Politikus Gerindra Ini ‘Cium’ Aroma Tak Sedap di Proyek Bendungan Wadas

 

Anggota Dewan Pakar Partai Gerindra Bambang Haryo Soekartono.

 

Jakarta (Maritimnews) – Pembangunan Bendungan Bener di wilayah Desa Wadas, Kabupaten Purworejo, Jawa Tengah, masih menjadi polemik hingga saat ini. Sejumlah pihak menduga proyek senilai Rp2,1 triliun itu sarat kepentingan pribadi dan kelompok.

Dugaan itu juga dilontarkan oleh Bambang Haryo Soekartono. Politikus Partai Gerindra ini mempertanyakan urgensi pembangunan Bendungan Bener dengan menggusur wilayah Desa Wadas yang subur dan menjadi sumber penghidupan bagi warganya turun-temurun.

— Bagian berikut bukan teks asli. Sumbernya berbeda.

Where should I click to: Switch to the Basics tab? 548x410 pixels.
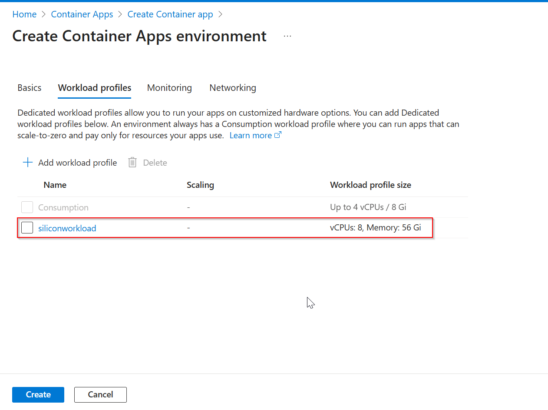tap(30, 88)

“Saya menduga ada konspirasi dan unsur KKN untuk kepentingan pribadi dan kelompok tertentu dalam proyek tersebut. Sebab dlihat dari berbagai segi, proyek itu sebenarnya tidak layak, terlalu dipaksakan,” kata Bambang kepada Maritimnews, Minggu (24/4/2022).

Menurut dia, di wilayah Purworejo, Wonosobo dan Kulonprogo sangat berlimpah air dari sejumlah sungai. Bahkan sudah ada tiga bendungan atau waduk di sekitar Desa Wadas, seperti Waduk Wadaslintang yang berjarak sekitar 25 km dengan volume sekitar 500 juta m3. Waduk ini sudah berfungsi sejak tahun 1998 (era Presiden Soeharto).

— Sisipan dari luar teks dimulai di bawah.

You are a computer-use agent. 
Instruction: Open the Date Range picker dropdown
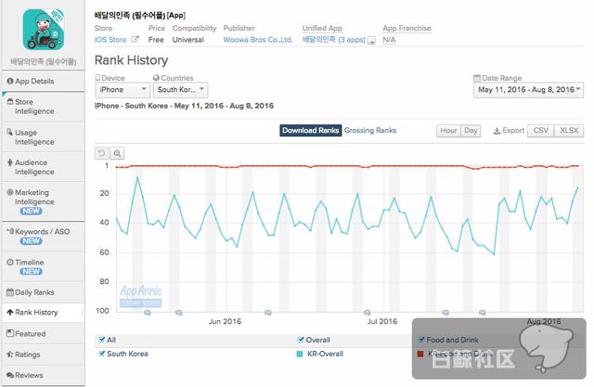[x=528, y=90]
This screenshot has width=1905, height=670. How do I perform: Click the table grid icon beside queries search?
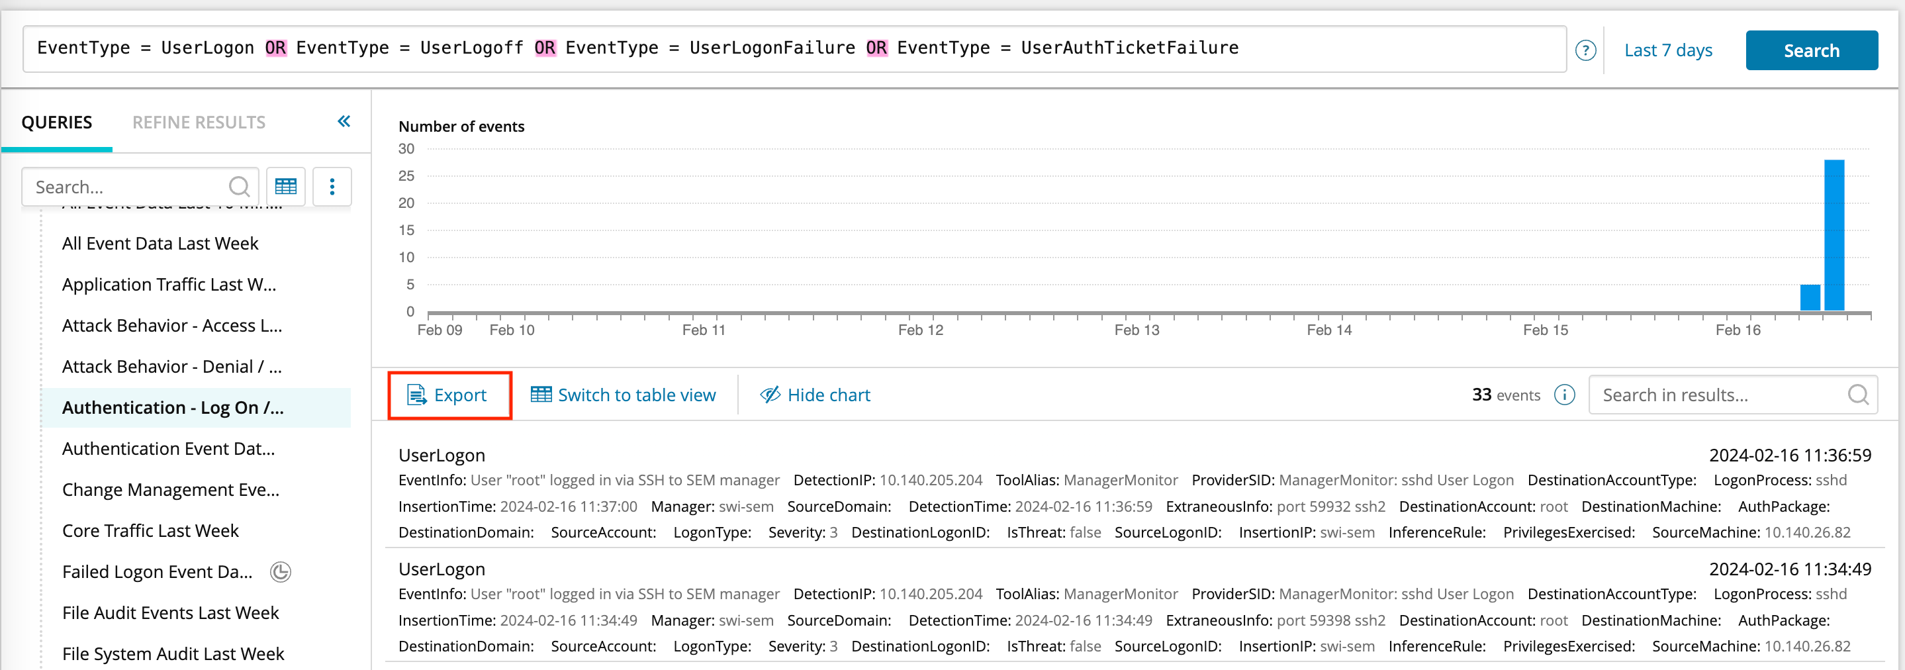click(x=285, y=186)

Selain itu, lanjut Bambang Haryo, ada Waduk Mrica yang bervolume sekitar 47 juta m3 serta Waduk Sempor dengan volume 56,7 juta m3 yang berjarak sekitar 50 km dari wilayah Desa Wadas.

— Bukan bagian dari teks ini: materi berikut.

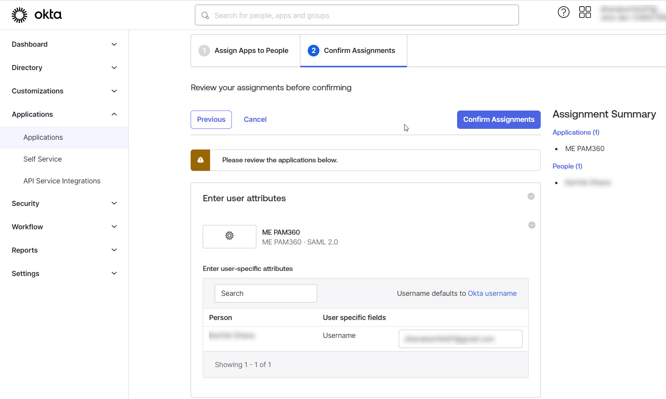
Task: Collapse the ME PAM360 app panel
Action: 531,225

“Ketiga waduk tersebut sudah berfungsi sebagai irigasi, air baku dan pembangkit tenaga listrik di wilayah Banjarnegara, Kebumen, Purworejo, dan bahkan sebagian Kulonprogo,” ujar anggota DPR RI periode 2014-2019 ini.

Sedangkan volume Waduk Bener yang sedang dalam pembangunan sangat besar sekitar 90 juta m3 yang sampai saat ini belum direncanakan manfaatnya untuk irigasi wilayah mana. Bahkan fungsi air baku dari waduk ini hanya digunakan untuk Bandara Internasional Yogyakarta (YIA) dan penanggulangan banjir di wilayah Purworejo.

“Perencanaan proyek ini terkesan terlalu dipaksakan dan asal-asalan karena irigasi di wilayah Purworejo dan Kulonprogo sudah sangat sempurna dialiri dari berbagai sumber air sungai,” ungkap Bambang Haryo yang juga biasa disapa BHS.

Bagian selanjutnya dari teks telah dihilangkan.